Mary Prince, née aux Bermudes dans l’esclavage, est devenue la première femme à témoigner de sa servitude dans un livre publié au Royaume-Uni. Son témoignage relança le mouvement pour l’abolition de l’esclavage dans les colonies britanniques.

Mary Prince serait née en le 1er octobre 1788 à Brackish-Pond dans la paroisse de Devonshire aux Bermudes, d'un père bûcheron et d'une mère servante, tous deux en esclavage. Elle a appartenu à plusieurs maîtres au cours de sa vie. Son premier propriétaire, Charles Myners, l’a vendue avec sa mère nommée Sue (Susannah) et ses sœurs au capitaine Darrell, qui "l’offre" à sa petite fille, Bentley Williams, avec qui elle grandit, au début sans se rendre compte de sa condition d'esclave.

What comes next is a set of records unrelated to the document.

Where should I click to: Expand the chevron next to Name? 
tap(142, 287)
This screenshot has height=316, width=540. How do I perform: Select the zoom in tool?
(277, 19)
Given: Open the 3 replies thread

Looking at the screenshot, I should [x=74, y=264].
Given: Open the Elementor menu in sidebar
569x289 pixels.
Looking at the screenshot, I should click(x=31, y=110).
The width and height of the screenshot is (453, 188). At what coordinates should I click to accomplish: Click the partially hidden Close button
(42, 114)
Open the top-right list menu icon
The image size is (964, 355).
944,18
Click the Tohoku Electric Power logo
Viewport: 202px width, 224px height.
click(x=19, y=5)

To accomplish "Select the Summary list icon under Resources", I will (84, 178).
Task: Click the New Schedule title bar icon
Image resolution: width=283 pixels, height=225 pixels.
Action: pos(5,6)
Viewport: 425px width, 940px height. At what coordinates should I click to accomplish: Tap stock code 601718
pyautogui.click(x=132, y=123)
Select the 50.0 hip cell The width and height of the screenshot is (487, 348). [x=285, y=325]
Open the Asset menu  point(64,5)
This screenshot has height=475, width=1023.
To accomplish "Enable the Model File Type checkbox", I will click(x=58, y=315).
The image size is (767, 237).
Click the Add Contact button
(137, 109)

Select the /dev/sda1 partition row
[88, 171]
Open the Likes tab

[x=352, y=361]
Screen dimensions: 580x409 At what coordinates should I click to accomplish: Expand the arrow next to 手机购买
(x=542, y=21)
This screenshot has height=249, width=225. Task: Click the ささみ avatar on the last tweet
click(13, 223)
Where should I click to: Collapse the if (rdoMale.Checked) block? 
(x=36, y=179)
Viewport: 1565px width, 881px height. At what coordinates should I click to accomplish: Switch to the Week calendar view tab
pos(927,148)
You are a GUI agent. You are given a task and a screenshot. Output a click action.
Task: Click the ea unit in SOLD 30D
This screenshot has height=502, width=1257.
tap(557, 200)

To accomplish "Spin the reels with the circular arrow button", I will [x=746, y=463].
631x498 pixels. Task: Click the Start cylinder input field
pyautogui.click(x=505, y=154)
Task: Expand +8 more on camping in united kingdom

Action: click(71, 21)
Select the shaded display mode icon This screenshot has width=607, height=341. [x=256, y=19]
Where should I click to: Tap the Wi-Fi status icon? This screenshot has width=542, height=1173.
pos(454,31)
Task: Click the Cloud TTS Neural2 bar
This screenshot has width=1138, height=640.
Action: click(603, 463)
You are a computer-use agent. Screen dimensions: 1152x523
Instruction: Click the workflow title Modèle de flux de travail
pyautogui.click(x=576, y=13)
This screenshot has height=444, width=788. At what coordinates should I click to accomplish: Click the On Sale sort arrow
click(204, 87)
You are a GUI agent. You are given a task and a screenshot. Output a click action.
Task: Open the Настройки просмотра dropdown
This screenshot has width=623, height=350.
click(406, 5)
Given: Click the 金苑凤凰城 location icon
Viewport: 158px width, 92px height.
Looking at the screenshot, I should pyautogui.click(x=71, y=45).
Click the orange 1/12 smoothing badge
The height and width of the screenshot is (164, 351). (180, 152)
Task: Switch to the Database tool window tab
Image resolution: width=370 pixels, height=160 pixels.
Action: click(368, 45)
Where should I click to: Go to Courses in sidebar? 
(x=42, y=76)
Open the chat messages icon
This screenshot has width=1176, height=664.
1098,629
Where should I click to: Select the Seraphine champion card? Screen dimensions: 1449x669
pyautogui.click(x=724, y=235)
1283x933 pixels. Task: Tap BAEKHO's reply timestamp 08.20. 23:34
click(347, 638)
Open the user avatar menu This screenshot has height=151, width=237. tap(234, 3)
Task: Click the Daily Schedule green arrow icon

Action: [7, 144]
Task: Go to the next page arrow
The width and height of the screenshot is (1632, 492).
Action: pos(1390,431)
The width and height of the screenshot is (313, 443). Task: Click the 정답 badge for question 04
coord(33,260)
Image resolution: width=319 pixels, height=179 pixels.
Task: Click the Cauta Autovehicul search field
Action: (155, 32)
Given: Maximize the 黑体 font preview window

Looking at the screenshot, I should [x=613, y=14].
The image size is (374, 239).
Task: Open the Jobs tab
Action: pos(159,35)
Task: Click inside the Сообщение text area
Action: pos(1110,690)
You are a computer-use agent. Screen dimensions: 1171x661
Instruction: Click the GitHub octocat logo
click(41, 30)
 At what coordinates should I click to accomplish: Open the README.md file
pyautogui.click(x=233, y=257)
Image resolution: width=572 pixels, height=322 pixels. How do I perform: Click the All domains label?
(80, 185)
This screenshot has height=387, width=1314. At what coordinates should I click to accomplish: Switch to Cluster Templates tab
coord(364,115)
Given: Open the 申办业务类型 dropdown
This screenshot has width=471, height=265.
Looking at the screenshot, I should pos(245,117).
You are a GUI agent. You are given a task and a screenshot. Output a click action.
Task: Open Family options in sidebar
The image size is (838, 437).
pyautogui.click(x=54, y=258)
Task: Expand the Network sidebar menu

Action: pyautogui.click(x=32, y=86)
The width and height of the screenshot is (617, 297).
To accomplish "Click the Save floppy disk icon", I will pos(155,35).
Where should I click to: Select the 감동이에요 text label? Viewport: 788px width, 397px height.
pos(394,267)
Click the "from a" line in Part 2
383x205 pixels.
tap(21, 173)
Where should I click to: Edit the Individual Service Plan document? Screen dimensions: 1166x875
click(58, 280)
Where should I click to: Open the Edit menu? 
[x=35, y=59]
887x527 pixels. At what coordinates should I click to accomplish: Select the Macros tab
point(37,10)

A 12 ans, elle est séparée de sa mère et ses jeunes sœurs, pour être vendue au Capitaine John Ingham, qui la fait travailler à la ferme, où elle est maltraitée avec une cruauté inouïe. Elle y subit coups de fouets et tortures pour des "fautes" légères. Elle décide alors de s'enfuir pour rejoindre sa mère. Mais son père la découvre et la ramène chez les Ingham, où les mauvais traitements recommencent.

Elle est ensuite vendue à un homme nommé Robert Darrell, qui la violente et lui impose le travail harassant de la collecte du sel dans les marais salants des Bermudes. Une nouvelle fois vendue, elle devient domestique à Antigua, dans la famille de John Adam Wood et Margaret Wood Junior au service desquels elle restera pendant plus d’une dizaine d’années. Elle rejoint alors la congrégation morave de Spring Gardens à Saint-John, qui délivre une éducation gratuite aux personnes asservies. Elle y apprend à lire, et à la fin des années 1820, elle épouse un Noir libre, Daniel James, sans la permission de ses maîtres.

En 1828, les Wood partent pour Londres, et y emmènent Mary. Là, elle quitte la famille, sans toutefois être formellement émancipée, ce qui veut dire que, si elle rentre à Antigua pour retrouver son mari, elle serait de nouveau mise en esclavage chez les Woods. A Londres, Mary survit comme domestique auprès de Thomas Pringle, un militant abolitionniste qui l’accompagne dans son combat pour la liberté ; devant le refus de Wood de l’émanciper officiellement, il rédige une pétition et la porte devant le Parlement en 1829 pour que Mary puisse retourner aux Antilles en tant que femme libre, mais sans succès.

Thomas Pringle pousse Mary à raconter son histoire pour sensibiliser le peuple anglais à sa cause. Recueillis par Susanna Strickland et édités par Thomas Pringle, ses souvenirs deviennent un livre qui paraît en 1831 : The History of Mary Prince, a West Indian Slave. L’ouvrage est le premier témoignage direct d’une femme sur son esclavage dans les colonies britanniques ; il fait grand bruit, émouvant la population, jusqu’aux parlementaires, et participe ainsi grandement au mouvement qui aboutira à l’adoption de la loi sur l’abolition de l’esclavage de 1833. La loi est très favorable aux propriétaires : elle prévoit une période d’"apprentissage" durant laquelle les 800 000 "nouveaux libres" continuent en fait de travailler sans être payés, pendant six ans (ramenés finalement à quatre années) ; et elle prévoit l’indemnisation des maîtres par l’Etat à hauteur de 20 millions de livres sterling.

Quant à Mary, si on sait qu’elle était encore à Londres en 1833, on ignore si elle a pu ensuite rentrer à Antigua pour retrouver son mari comme elle le désirait, après sa lutte acharnée pour arracher sa liberté. On ne connaît ni la date de sa mort, ni l’endroit où elle est décédée.

Par son témoignage poignant, elle a donné une voix à toutes ces femmes et tous ces hommes qui ont été enfermés dans une vie de servitude dans les colonies britanniques, et dont la souffrance a longtemps été tue par le pouvoir colonial.

Aujourd’hui, sa mémoire continue d’être honorée aux Bermudes : le 18 juin 2012, durant la journée nationale des Héros, jour férié dans l’archipel, elle a été désignée comme "héroïne nationale" et depuis 2020, le premier lundi d’août est déclaré férié et baptisé Mary Prince Day dans l’archipel.

En France, le témoignage de Mary Prince a été adapté pour la scène par la comédienne Souria Adèle, qui la fait revivre dans le spectacle Mary Prince où elle tient seule en scène le rôle de cette femme courageuse, témoin essentielle des réalités de l’esclavage dans les Caraïbes.